As early as the end of the 1530s, Caboto seems to have been dissatisfied with his employment in Spain, so he applied unsuccessfully for a job in England in 1538. After Henry VIII's death , the Privy Council issued him a £ 100 certificate to return to England in October 1547. In 1548 Caboto returned to England. In the following years the Spanish king repeatedly asked him to return to Spain, but Caboto never complied.

In England, Caboto dealt with the Northeast Passage . He became governor of the Muscovy Company, founded in the spring of 1553 . From March 1557 Caboto received pension payments, at the latest in December of the same year he died.

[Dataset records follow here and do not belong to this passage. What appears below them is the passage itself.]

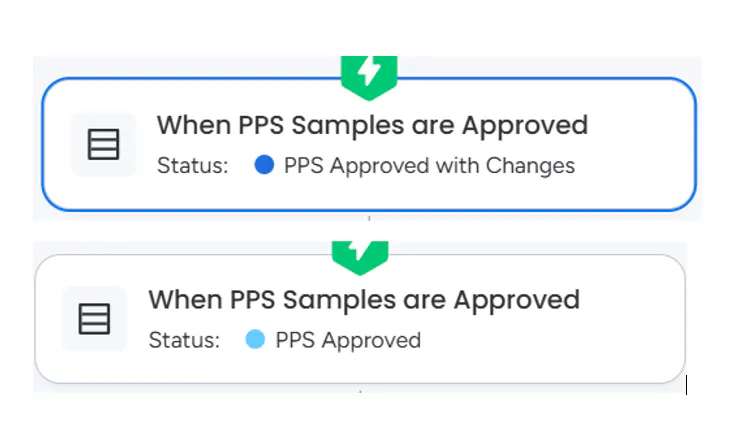The image size is (736, 427).
Task: Click "Status:" label in the bottom card
Action: (184, 340)
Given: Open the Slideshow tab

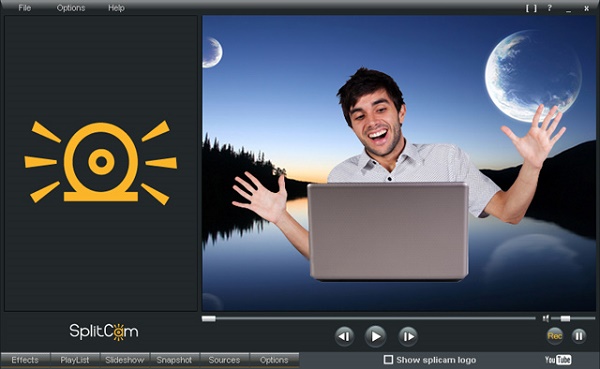Looking at the screenshot, I should coord(125,360).
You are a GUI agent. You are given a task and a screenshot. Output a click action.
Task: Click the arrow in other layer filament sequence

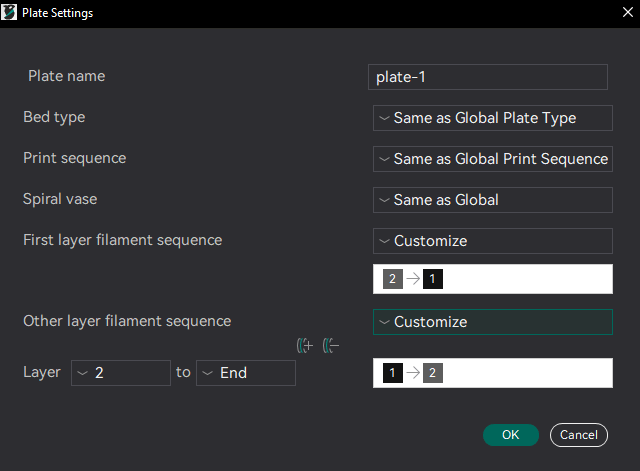tap(413, 373)
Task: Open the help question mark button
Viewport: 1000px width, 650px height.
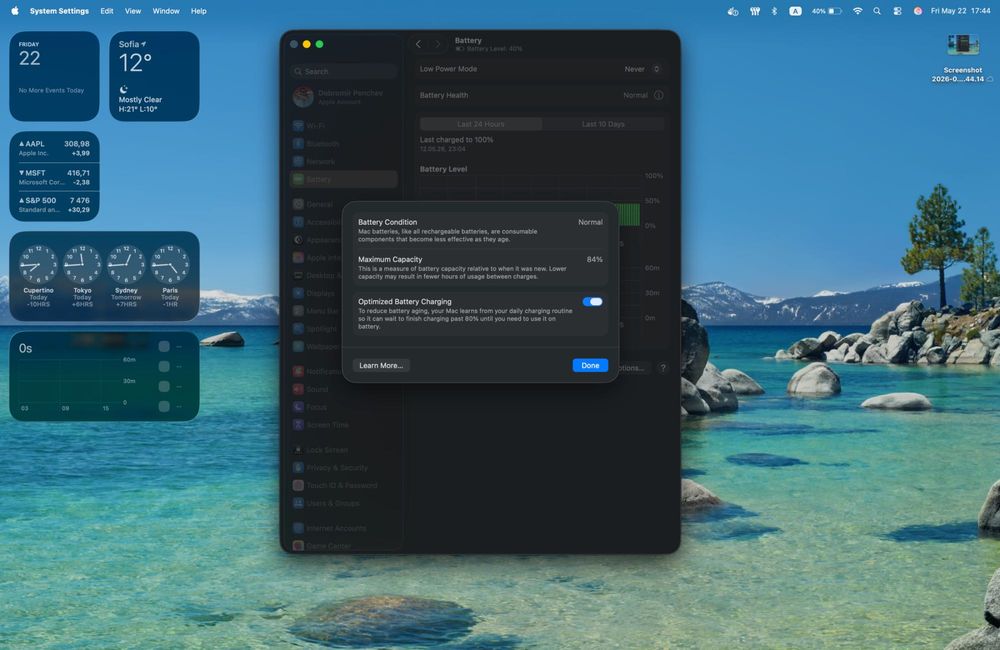Action: pos(663,367)
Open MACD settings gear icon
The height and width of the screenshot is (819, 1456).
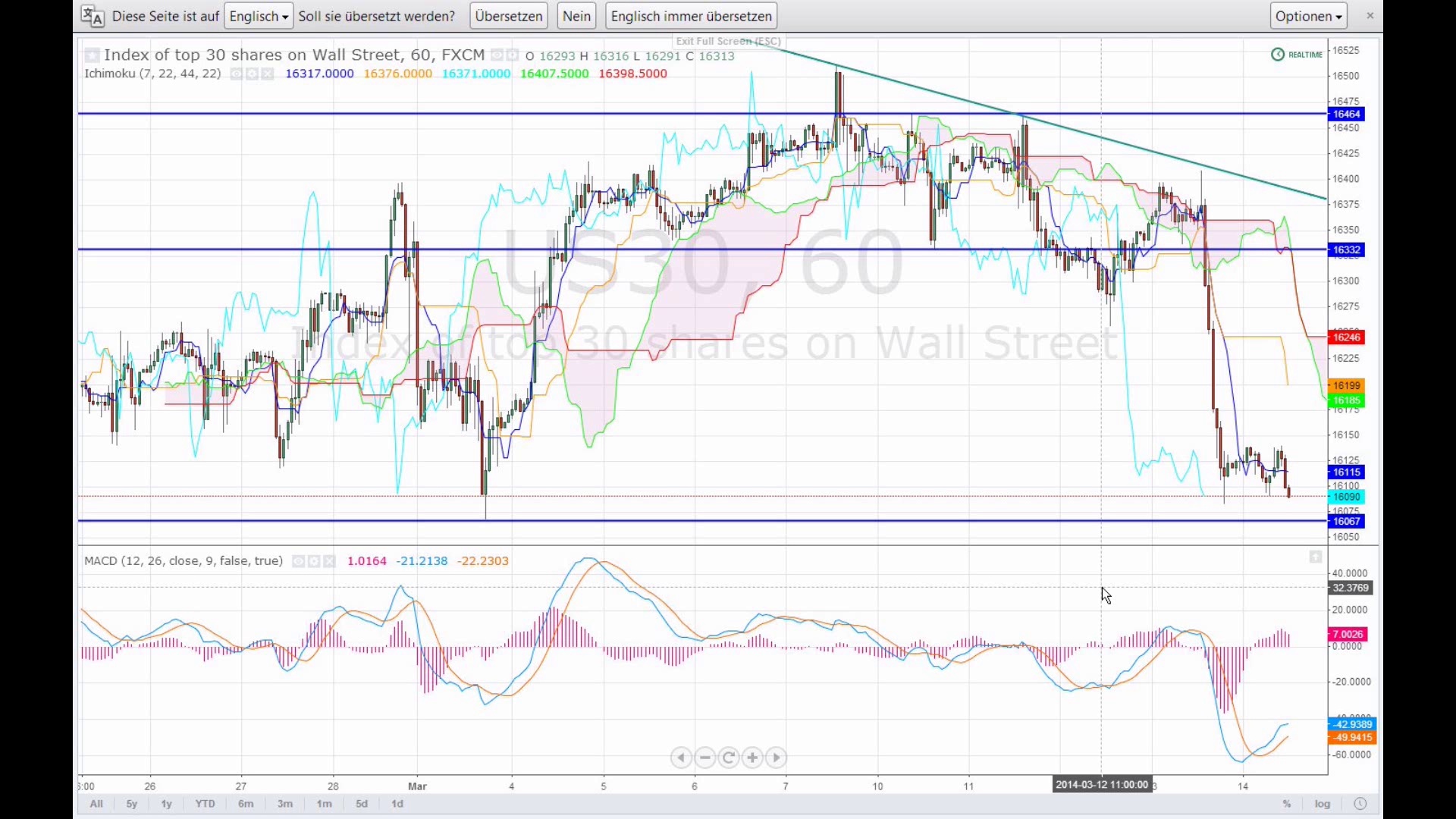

Caboto was married with children when he entered the service of the Spanish Crown in 1512. A document dated September 1514 mentions that his wife Juana, who came from London , has since died. In Spain he married again, in August 1525 Catalina de Medrano is named as his wife. Catalina de Medrano died on September 2, 1547. In 1533 a daughter died. An English document from 1586 mentions Henry Ostryge, who accompanied Caboto to England in 1548 and was his son-in-law.

Literature and web links

  • RA Skelton : Cabot, Sebastian . In: Dictionary of Canadian Biography . tape 1: 1000-1700 . University of Toronto Press, Toronto 1979, ISBN 0-8020-3142-0 ( English , French ).
  • William James Mills: Exploring Polar Frontiers: A Historical Encyclopedia. ABC-CLIO, Santa Barbara 2003, ISBN 1-57607-423-4 , p. 124 f.
  • Piero Falchetta: Carte geografiche e cartografi a Venezia al tempo di Giovanni Caboto, lecture at the International Conference "Attraversare l'oceano - Crossing the Ocean". Toronto, 1997, English: Maps and Mapmakers in Venice in Cabot's Time. Volume: Attraversare gli oceani. Da Giovanni Caboto al Canada multiculturale , ed. by Rosella Mamoli Zorzi, Venice 1999, pp. 73-82.
  • José de Acosta : The gold of the condor. Reports from the New World 1590 and atlas on the history of its discovery. Edited and transmitted by Rudolf Kroboth and Peter H. Meurer . Edition Erdmann in K. Thienemanns Verlag, Stuttgart et al. 1991, ISBN 3-522-60750-3 (Original edition: America, Or how mans to Teutsch calls Die Neuwe Welt / or West India. By Mr. Josepho De Acosta in seven books / one part in Latin / and partly in Hispanic / Described. Sutorius, Ursel 1605). After the copy in the State Library of Prussian Cultural Heritage, Berlin.

Web links

Commons : Sebastiano Caboto  - Collection of images, videos and audio files


  1. Hans-Jürgen Hübner: Giovanni Caboto or John Cabot., accessed on July 10, 2013 .
  2. a b c d e f g h i j k l Dictionary of Canadian Biography.
  3. Alwyn Ruddock: The reputation of Sebastian Cabot. From: Bulletin of the Institute for Historical Research. Volume 47, 115th edition, May 1974.